Thinks about someone you know who is always happy and radiates joy nearly all the time. Have you wondered how you can achieve a state of being that’s closer to theirs?

If you don’t think you’re as happy as you can be, ask yourself these three questions to dig deeper:

  • What would you do if you knew you couldnt fail?
  • What would you do if no one paid you to do it?
  • What makes you come alive?
  • What problem do you solve better than others?

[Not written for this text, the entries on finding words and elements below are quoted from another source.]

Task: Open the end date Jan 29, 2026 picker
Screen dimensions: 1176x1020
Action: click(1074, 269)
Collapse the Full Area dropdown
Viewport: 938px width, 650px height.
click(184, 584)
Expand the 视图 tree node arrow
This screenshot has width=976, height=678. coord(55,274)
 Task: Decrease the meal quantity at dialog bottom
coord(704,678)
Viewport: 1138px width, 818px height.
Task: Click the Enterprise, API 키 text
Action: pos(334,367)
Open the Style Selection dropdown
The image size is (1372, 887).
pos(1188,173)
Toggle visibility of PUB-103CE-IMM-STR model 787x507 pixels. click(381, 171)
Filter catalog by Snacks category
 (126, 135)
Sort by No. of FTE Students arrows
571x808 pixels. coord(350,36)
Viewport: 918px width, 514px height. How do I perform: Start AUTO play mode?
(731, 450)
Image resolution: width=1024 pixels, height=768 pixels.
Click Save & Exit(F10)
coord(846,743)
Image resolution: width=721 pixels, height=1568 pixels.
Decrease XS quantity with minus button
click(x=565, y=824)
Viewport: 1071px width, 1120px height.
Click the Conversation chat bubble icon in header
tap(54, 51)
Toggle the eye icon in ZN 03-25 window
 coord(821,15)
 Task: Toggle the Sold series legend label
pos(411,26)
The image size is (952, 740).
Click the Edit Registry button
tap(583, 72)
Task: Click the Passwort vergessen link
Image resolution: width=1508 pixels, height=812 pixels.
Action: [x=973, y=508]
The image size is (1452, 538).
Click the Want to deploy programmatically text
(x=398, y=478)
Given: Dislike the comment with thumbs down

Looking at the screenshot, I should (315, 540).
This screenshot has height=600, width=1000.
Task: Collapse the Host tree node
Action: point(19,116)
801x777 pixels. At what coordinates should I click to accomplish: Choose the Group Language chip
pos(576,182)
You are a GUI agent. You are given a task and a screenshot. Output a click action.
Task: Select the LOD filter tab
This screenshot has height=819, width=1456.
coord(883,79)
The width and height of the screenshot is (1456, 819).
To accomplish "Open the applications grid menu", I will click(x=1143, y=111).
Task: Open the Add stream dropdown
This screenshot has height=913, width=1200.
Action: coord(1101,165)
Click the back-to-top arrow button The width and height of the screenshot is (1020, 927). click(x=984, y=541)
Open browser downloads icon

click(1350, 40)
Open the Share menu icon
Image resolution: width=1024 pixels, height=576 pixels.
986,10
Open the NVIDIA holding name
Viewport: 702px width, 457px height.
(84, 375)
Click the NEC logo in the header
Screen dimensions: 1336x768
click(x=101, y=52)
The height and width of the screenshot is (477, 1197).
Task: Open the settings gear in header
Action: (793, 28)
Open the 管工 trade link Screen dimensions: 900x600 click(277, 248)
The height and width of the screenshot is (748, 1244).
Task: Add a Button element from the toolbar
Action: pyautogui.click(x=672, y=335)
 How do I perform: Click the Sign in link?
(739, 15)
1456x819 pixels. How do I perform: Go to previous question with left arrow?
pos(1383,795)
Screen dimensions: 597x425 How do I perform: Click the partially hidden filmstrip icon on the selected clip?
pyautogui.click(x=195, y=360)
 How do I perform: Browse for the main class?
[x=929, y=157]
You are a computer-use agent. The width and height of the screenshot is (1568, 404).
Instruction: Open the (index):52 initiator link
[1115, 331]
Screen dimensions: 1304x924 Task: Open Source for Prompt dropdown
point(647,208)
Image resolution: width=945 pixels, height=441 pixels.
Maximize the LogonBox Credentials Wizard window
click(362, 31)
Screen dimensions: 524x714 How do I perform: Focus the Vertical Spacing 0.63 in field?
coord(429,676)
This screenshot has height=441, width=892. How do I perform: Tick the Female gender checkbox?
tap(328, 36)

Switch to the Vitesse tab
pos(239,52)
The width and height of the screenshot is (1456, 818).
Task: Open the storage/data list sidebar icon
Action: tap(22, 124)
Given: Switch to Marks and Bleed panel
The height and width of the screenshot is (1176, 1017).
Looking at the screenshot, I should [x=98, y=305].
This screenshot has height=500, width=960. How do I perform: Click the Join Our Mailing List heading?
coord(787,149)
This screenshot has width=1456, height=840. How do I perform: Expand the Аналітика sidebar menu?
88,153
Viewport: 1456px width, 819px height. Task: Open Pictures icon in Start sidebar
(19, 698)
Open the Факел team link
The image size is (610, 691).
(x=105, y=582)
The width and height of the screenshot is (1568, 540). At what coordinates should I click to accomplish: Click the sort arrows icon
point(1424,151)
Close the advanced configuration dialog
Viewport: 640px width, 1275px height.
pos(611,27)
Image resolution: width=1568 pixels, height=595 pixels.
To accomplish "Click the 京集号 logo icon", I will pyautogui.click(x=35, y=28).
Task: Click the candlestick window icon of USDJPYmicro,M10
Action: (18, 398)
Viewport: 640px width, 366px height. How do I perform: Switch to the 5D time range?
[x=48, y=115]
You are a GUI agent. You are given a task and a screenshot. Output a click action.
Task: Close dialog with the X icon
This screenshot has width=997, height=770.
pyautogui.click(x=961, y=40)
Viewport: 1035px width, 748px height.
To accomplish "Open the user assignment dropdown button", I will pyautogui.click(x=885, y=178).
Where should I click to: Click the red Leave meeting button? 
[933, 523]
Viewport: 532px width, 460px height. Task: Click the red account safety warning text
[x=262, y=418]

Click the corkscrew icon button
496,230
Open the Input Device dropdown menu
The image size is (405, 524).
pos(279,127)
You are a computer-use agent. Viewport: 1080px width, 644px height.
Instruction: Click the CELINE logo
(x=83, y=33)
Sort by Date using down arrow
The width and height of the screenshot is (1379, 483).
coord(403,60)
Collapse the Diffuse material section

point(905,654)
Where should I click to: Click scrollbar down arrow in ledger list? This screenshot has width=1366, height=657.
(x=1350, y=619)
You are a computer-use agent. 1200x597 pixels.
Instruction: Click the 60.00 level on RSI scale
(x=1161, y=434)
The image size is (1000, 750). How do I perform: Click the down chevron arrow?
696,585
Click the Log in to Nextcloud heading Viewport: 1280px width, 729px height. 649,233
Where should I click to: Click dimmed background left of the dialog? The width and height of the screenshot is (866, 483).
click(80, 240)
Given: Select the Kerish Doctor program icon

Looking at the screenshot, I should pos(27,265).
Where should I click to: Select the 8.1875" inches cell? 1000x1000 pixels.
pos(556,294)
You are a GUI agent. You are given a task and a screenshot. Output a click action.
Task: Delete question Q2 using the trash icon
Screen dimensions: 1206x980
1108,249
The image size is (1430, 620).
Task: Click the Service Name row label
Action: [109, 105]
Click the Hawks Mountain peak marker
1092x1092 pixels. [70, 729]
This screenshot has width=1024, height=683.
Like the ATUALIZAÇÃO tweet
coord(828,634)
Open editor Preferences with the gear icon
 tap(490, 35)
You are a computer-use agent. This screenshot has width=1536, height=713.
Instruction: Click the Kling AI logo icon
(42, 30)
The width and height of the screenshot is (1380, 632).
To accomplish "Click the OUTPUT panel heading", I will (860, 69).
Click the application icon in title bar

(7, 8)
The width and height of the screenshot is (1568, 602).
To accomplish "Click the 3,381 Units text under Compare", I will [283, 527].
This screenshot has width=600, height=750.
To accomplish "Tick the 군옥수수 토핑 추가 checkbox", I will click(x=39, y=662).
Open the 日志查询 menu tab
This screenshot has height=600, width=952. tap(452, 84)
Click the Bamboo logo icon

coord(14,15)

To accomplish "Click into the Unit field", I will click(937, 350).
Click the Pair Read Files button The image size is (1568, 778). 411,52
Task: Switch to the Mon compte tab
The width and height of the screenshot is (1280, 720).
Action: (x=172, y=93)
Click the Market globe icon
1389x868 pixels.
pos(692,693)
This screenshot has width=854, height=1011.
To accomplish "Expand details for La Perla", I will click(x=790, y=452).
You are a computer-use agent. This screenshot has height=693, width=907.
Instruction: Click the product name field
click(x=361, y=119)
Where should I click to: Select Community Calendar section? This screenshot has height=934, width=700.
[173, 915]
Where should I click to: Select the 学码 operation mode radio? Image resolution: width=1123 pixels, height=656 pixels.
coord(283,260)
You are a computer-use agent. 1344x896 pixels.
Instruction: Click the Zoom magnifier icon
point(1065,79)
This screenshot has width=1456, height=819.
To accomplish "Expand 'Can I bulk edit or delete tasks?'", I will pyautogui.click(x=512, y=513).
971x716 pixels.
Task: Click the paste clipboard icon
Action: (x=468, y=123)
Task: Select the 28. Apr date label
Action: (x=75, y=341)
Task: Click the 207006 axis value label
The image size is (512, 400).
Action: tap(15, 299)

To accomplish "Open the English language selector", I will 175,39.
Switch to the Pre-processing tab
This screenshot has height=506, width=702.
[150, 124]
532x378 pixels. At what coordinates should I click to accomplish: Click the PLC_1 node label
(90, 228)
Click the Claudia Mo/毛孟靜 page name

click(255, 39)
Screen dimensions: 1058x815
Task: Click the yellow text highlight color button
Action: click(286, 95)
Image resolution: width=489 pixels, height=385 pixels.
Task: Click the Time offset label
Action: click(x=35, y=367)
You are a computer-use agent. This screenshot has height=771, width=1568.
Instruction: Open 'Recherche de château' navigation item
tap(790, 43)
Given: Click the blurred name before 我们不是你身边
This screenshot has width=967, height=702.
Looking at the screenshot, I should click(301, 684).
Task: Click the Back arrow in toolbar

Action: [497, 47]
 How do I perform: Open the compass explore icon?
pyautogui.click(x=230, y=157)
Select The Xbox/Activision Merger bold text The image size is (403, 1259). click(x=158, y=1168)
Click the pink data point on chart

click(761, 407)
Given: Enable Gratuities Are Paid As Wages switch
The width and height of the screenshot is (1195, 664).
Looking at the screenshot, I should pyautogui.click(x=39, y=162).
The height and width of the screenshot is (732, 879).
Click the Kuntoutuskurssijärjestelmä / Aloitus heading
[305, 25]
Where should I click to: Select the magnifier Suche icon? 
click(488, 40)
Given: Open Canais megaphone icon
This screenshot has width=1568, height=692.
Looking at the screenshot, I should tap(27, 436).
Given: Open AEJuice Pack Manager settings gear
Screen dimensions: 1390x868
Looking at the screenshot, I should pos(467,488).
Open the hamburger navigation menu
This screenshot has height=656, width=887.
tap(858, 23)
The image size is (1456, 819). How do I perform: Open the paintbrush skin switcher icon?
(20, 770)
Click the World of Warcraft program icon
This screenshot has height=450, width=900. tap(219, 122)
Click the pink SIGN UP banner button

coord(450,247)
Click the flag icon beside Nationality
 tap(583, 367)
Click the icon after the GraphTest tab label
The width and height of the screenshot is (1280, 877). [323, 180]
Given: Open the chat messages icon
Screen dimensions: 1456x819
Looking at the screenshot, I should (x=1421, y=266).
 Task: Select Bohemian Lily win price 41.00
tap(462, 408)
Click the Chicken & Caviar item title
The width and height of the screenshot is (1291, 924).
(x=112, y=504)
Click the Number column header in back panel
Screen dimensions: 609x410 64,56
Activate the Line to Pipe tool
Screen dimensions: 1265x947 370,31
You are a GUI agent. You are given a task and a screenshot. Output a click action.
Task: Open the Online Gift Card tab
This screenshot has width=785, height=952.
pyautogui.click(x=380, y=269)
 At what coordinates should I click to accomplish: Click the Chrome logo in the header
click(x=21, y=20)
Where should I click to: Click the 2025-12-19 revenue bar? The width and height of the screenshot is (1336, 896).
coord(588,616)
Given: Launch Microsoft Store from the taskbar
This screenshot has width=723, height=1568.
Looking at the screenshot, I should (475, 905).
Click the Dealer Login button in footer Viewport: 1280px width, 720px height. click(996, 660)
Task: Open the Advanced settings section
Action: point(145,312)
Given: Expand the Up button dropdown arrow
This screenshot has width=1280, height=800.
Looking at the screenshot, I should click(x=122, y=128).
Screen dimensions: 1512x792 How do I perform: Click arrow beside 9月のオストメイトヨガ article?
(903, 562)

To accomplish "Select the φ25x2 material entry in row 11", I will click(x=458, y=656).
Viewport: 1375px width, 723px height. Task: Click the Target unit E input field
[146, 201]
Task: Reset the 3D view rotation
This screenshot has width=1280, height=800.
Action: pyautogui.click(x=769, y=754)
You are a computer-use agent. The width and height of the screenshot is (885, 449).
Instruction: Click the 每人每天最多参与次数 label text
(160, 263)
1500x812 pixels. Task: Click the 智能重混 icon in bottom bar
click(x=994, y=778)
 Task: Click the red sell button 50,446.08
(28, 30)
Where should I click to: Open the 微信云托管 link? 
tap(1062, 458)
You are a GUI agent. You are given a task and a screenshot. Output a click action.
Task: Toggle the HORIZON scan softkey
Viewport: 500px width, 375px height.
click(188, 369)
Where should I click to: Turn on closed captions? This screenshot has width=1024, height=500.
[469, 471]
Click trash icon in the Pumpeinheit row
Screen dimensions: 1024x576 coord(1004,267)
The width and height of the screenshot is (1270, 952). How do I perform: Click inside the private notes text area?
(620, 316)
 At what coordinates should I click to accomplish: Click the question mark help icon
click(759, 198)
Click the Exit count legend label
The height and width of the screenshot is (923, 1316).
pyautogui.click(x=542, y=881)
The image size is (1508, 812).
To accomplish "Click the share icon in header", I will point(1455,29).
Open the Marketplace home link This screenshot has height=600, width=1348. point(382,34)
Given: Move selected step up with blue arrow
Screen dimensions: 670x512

Most of us are pondering on the one idea that we can work on that will surely be successful. But ask any entrepreneur like Primoz Boz, Darren Hardy, Ramit Sethi and others, and they will tell you that this is not the way. I did ask some of these entrepreneurs on how do I find this ONE successful idea to pursue. Primoz replied saying there is no way other than testing many ideas and then finding what sticks. This is what he said to me:

Volume is key here. Within the first year of our business, we explored 100+ business ideas. We tested about 10 with a $10k investment per idea. A few flopped completely. A few were ok (generated $2-$3k/month), but we decided to scrap/sell them because we didn’t see potential in them becoming million dollar businesses. One was a homerun (our parenting brand which will hit 7 figures shortly).

My best advice is:
-move fast, test a lot of ideas until you find one that creates massive traction
-partner with experts - you take over marketing, they provide the content - pay them for their content. that’s how you can test a ton of ideas and find a winner

Another successful author who will respond personally to your emails is Scott Oldford. After many years of successfully launching businesses, he wrote a very popular book on how to grow your business. I am not ready for the ideas in his book as I am still in the phase of formulating my business ideas.

Chuck Goetschel shared an enlightening idea:

Stop thinking of ideas and start looking for solutions and for problems to solve. Spend all of your mental energy finding and defining the problem, and then solve it.

Chuck Goetschel

Once you’ve decided on several ideas, write down the structure for each of them. To build a solid structure, write down its recipe.

At the top of an A4 paper, write the name of the project you want to start. Beneath it, write down the various categories you need to work on – products, marketing, customer, vendors, online presence and so forth. Under each of them, write down the tasks you need to accomplish. And now you have a structure you can follow instead of diving in blindly behind an idea. Find the idea where you have the best structure and pursue it.